[Given records]:
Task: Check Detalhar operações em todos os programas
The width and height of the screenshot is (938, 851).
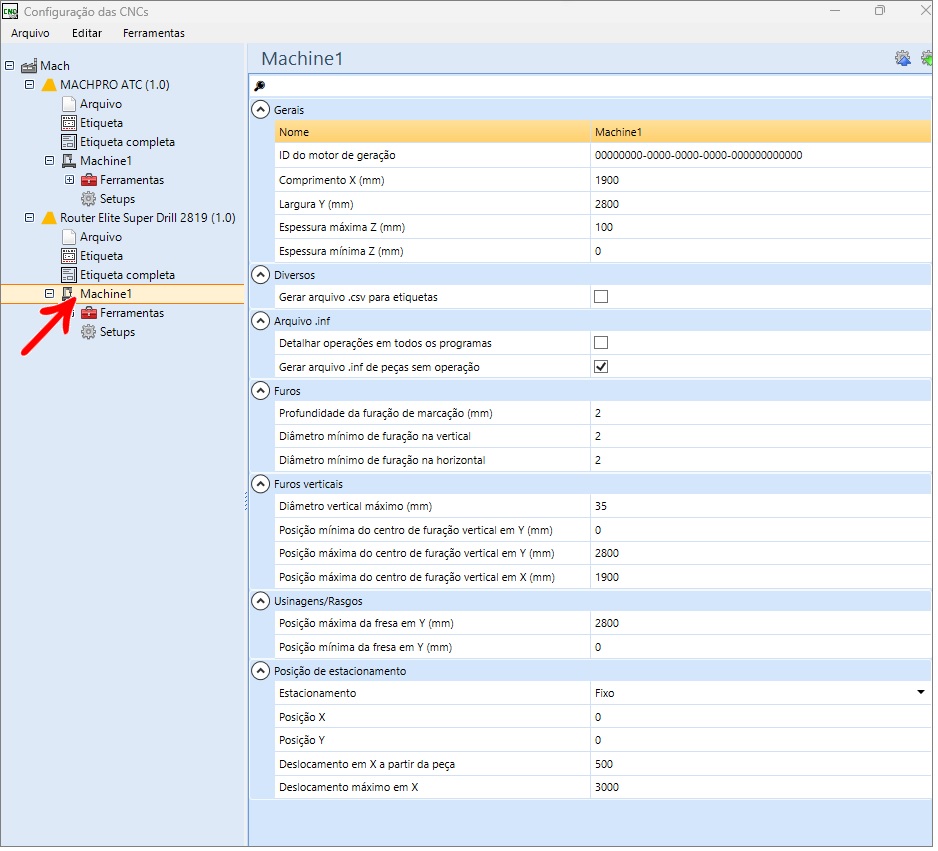Action: click(601, 343)
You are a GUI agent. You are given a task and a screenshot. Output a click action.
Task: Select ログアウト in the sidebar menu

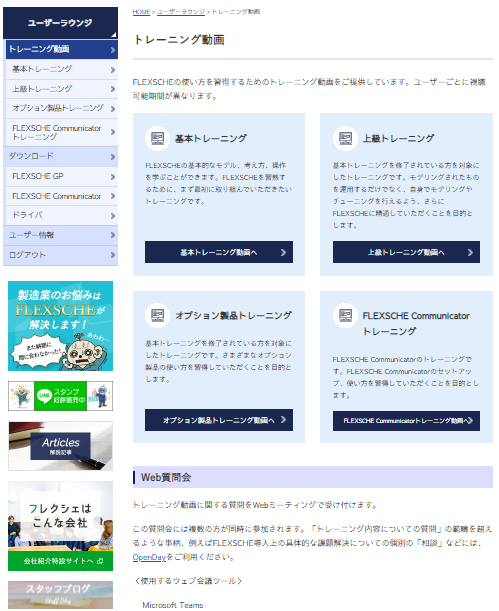pyautogui.click(x=60, y=255)
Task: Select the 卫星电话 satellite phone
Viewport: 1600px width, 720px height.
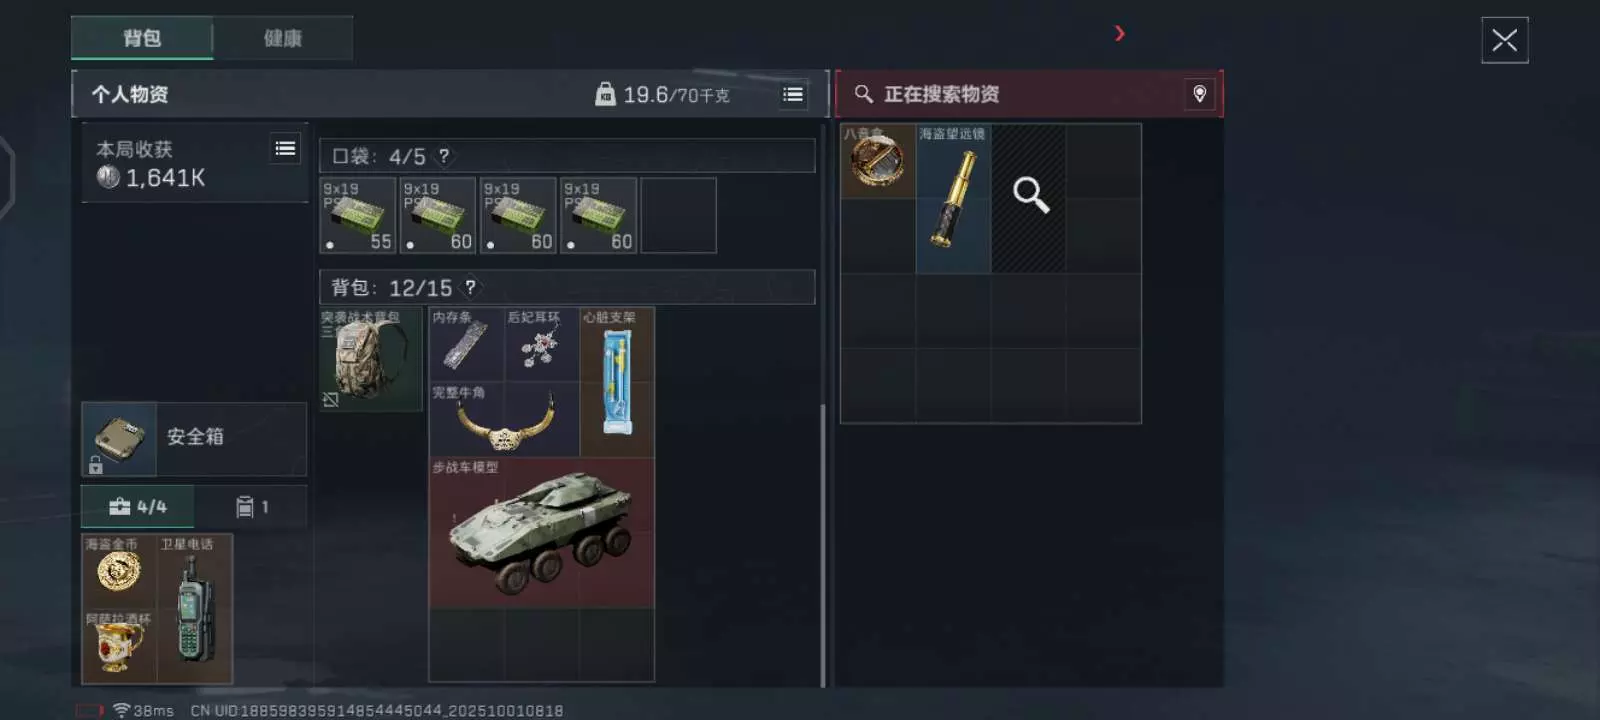Action: pos(195,608)
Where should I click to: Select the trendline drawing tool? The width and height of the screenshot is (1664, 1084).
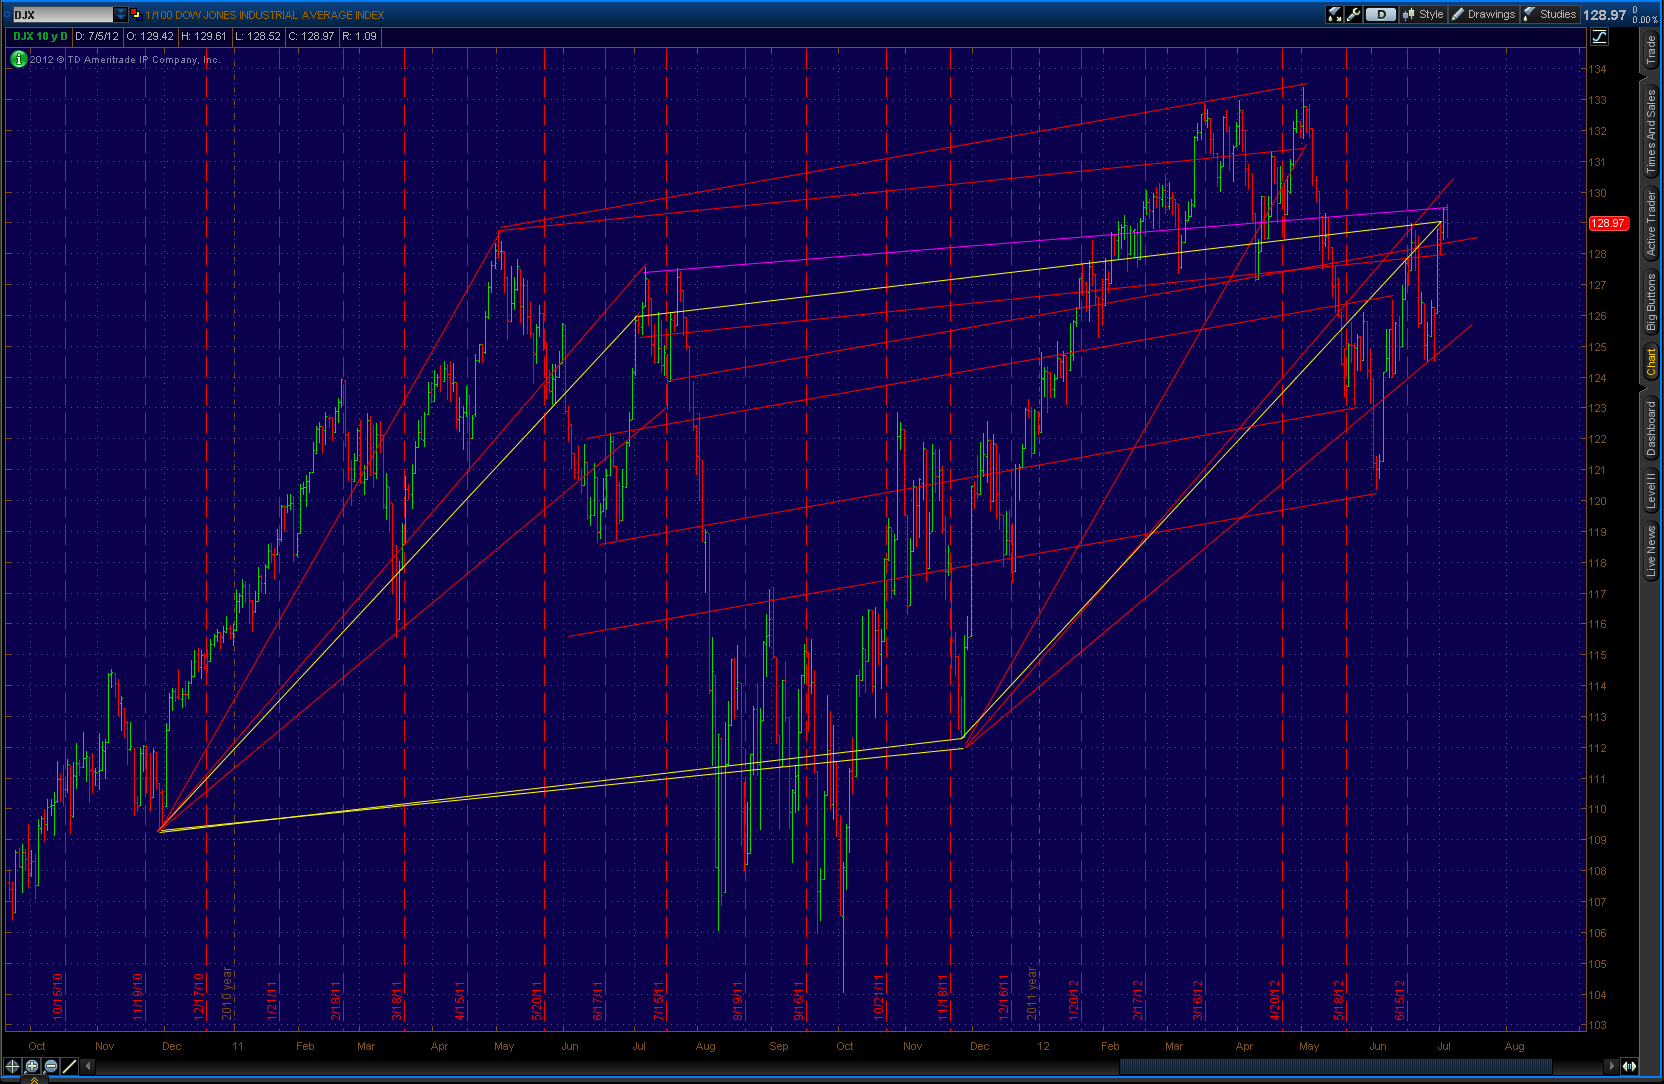pos(69,1066)
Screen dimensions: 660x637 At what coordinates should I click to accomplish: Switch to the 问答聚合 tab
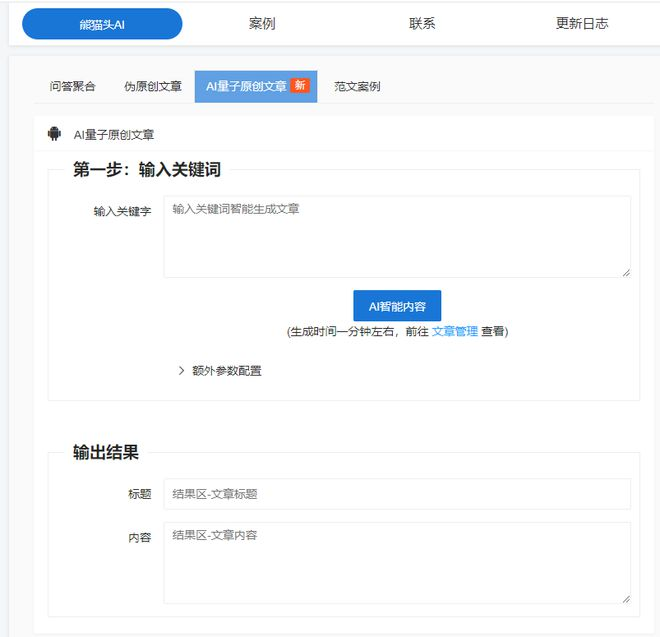(x=73, y=87)
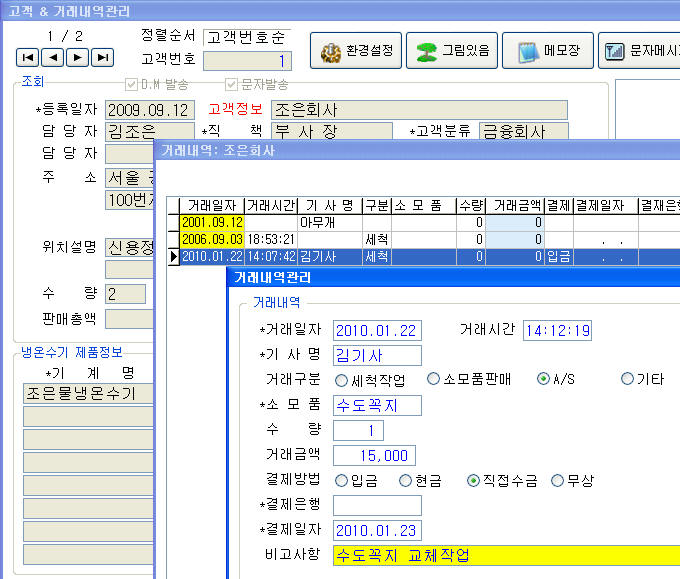
Task: Select the 현금 payment method
Action: pyautogui.click(x=405, y=480)
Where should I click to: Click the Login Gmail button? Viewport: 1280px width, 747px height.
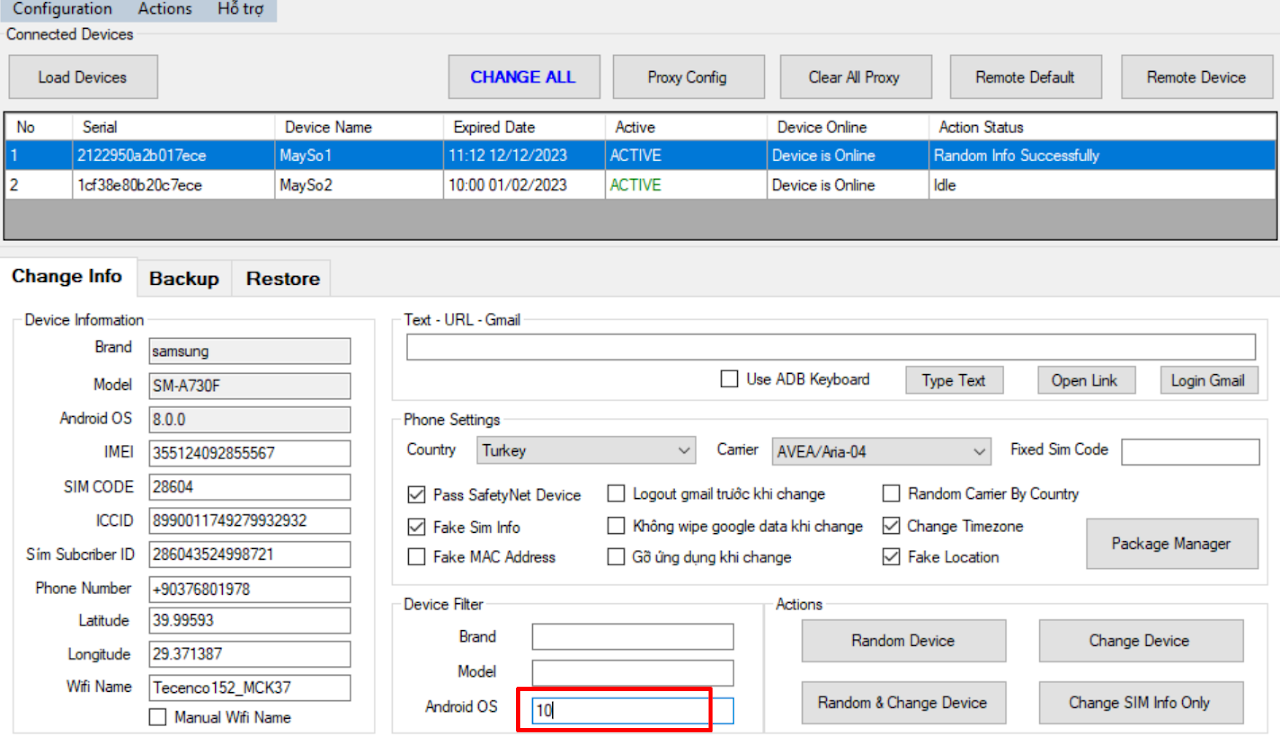point(1208,380)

[Task]: All of the data should be returned word for word, with each picture left out.

[Exercise solution]:
Task: Check Detalhar operações em todos os programas
The width and height of the screenshot is (938, 851).
Action: click(601, 343)
You are a GUI agent. You are given a task and a screenshot. Output a click action.
Task: Select ログアウト in the sidebar menu

pyautogui.click(x=60, y=255)
Task: Select the 卫星电话 satellite phone
Viewport: 1600px width, 720px height.
Action: pos(195,608)
Where should I click to: Select the trendline drawing tool? The width and height of the screenshot is (1664, 1084).
pos(69,1066)
Screen dimensions: 660x637 At what coordinates should I click to accomplish: Switch to the 问答聚合 tab
(x=73, y=87)
Task: Select the 현금 payment method
Action: pyautogui.click(x=405, y=480)
Where should I click to: Click the Login Gmail button? Viewport: 1280px width, 747px height.
point(1208,380)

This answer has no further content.